SOLARI, Cristoforo detto il Gobbo
– Nacque tra il 1467 e il 1470 da Bertola, «magister muri et lignaminis», e da madre ignota (Biscaro, 1912, p. 67). Ebbe almeno quattro fratelli e una sorella: Giacomo, Alberto, Pietro, Andrea e Domenica, che sposò nel 1485 Molo Lemi da Desio. È incerto il luogo di nascita, forse Angera (Morigia, 1603, 1977, p. 186). Cristoforo apparteneva a una ramificata consorteria di lapicidi e architetti originari del lago di Lugano, nell’odierno Canton Ticino, discendenti da Marco da Carona; era quindi imparentato con Giovanni Solari e i suoi figli. Una deformità fisica gli valse il soprannome di Gobbo, con cui è spesso citato nei documenti contemporanei.
Il 12 novembre 1483 entrò, per cinque anni, nella bottega del cugino Pietro Antonio Solari, figlio di Guiniforte, affermato scultore e architetto (Biscaro, 1912, p. 76). Non sono note opere che possano essere riferite con certezza agli anni che precedono il soggiorno veneziano dell’artista.

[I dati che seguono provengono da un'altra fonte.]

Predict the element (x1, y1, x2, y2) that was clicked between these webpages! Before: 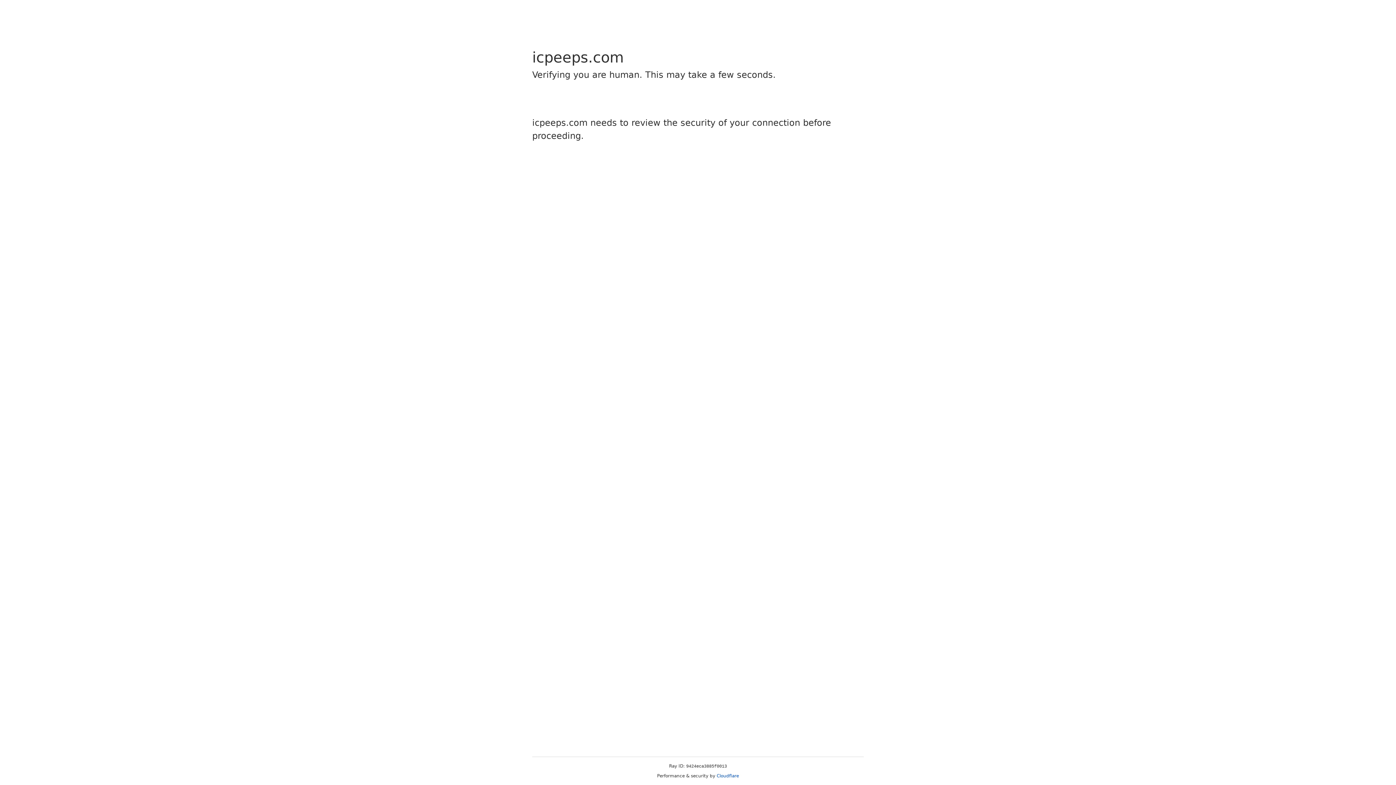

È stato suggerito di riconoscere la più antica prova di Cristoforo in un rilievo del Castello Sforzesco di Milano, raffigurante Cristo in pietà tra la Vergine e s. Giovanni Evangelista (Trittico di Vighignolo), forse eseguito nella fase finale del suo apprendistato, verso il 1487-88 (Markham Schulz, 2013, pp. 97-99; contrario all’attribuzione è Zani, 2014).
Tra la fine del 1488 e il 1493 Cristoforo si recò una prima volta a Venezia, già forse insieme al fratello minore Andrea; qui conobbe Mauro Codussi e Giovanni Bellini, che nel 1494 lodò le sue opere; con lui strinse un’amicizia, poi guastata, secondo quanto riferito dallo stesso pittore, dalle maldicenze di alcuni colleghi invidiosi.

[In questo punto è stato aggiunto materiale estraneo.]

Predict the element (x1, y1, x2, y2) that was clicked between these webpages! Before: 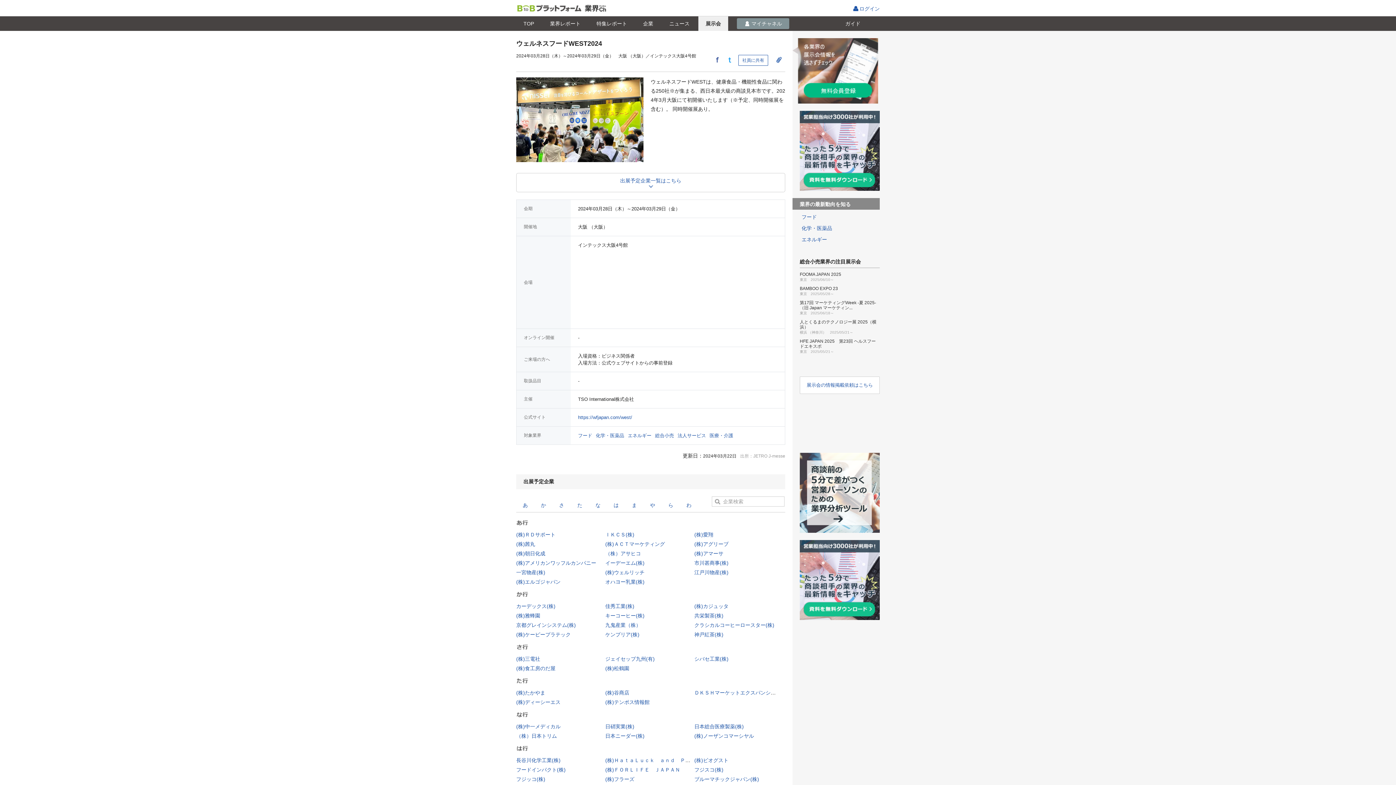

Sono stati riferiti al Solari dei primi anni veneziani due tondi con Profeti nella facciata della chiesa di S. Zaccaria e l’Incoronazione della Vergine, ora nel seminario patriarcale ma proveniente dalla distrutta chiesa di S. Maria Celeste (Ceriana - Markham Schulz, 2011, pp. 6-10).

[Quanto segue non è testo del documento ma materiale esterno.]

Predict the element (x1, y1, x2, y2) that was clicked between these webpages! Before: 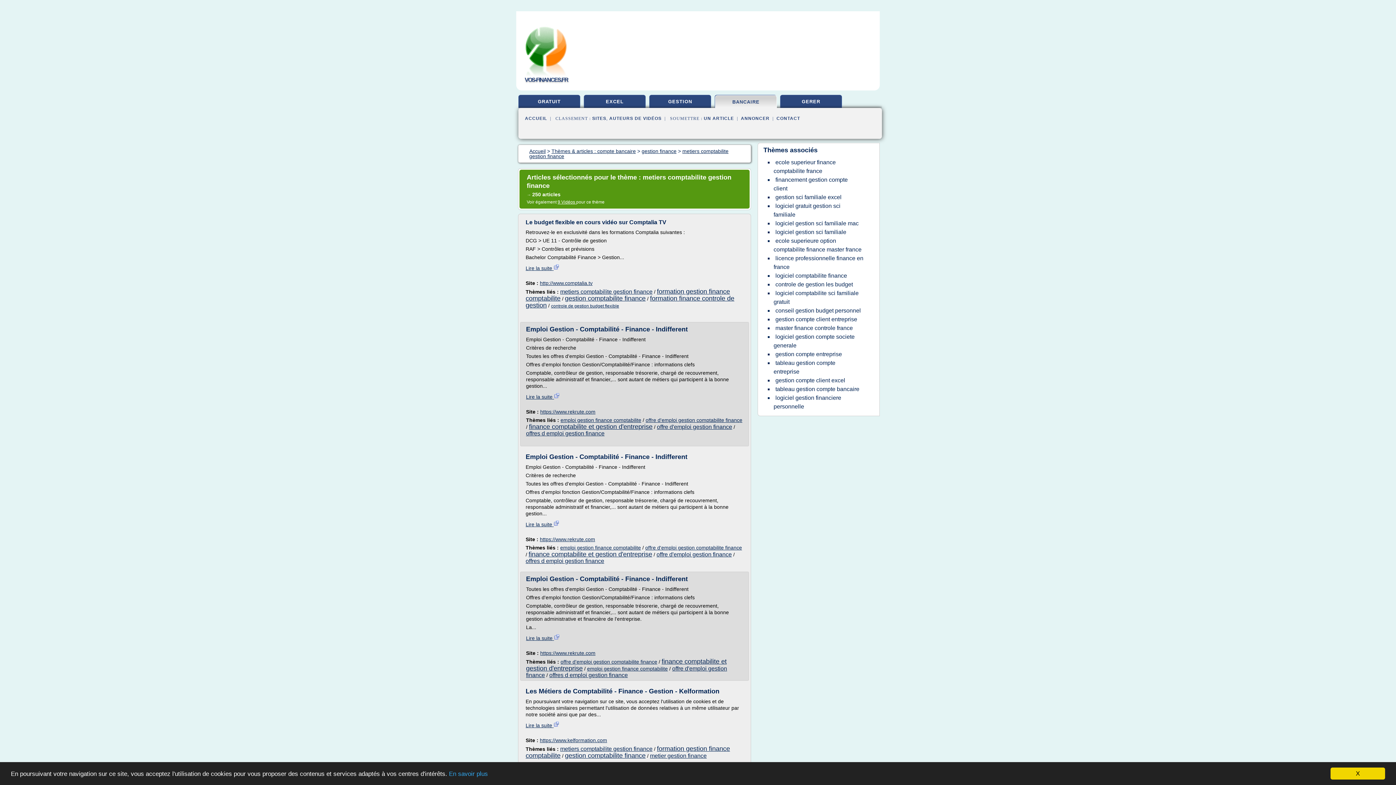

Forse dopo una breve tappa milanese nel 1493 – durante la quale avrebbe lavorato in palazzo Carmagnola, dimora di Cecilia Gallerani (Luchini, 1907; ma il Cristoforo, «ducalis ingignierius», che tentò di sostituire Gian Giacomo Dolcebuono alla guida della fabbrica di S. Maria dei Miracoli presso S. Celso potrebbe essere un omonimo: Morscheck, 2016, p. 437) – Solari tornò in laguna; qui eseguì per il capitano di marina Giorgio Dragan un altare in S. Maria della Carità, fondazione dei canonici lateranensi (ora sede delle Gallerie dell’Accademia). Provengono da tale cornice, che ospitava la pala di Cima da Conegliano ora all’Accademia, le sette Virtù della Galleria Franchetti alla Ca’ d’Oro, che alternano a citazioni dirette dall’antico un classicismo di marca lombardesca (Zanuso, 2000, pp. 26 s., e 2004); nel 1494 le sculture già ultimate sono descritte in una lettera inviata l’8 aprile al cardinale Francesco Todeschini Piccolomini dal camaldolese bresciano Bernardino Gadolo, che le vide in casa del committente: qui, oltre ad alcune Virtù, non perfettamente coincidenti con quelle oggi conservate, Gadolo menzionava una Venere e un Apollo realizzato a somiglianza di quello del Belvedere, mentre nello studio dello scultore aveva visto «cereas imagines scemate antiquo» (Meneghin, 1970, pp. 255 s.). È probabile che Piccolomini volesse commissionare a Solari il completamento delle sculture del suo altare nel duomo di Siena, in seguito affidate a Michelangelo, ma non sembra che l’abboccamento abbia avuto conseguenze (Caglioti, 2005, pp. 438-440). A Venezia Cristoforo lasciò un’altra opera non identificata, un’«antica madre» – forse Eva – celebrata nel 1587 nelle Rime di Lomazzo (Agosti, 1986, p. 64 nota 17).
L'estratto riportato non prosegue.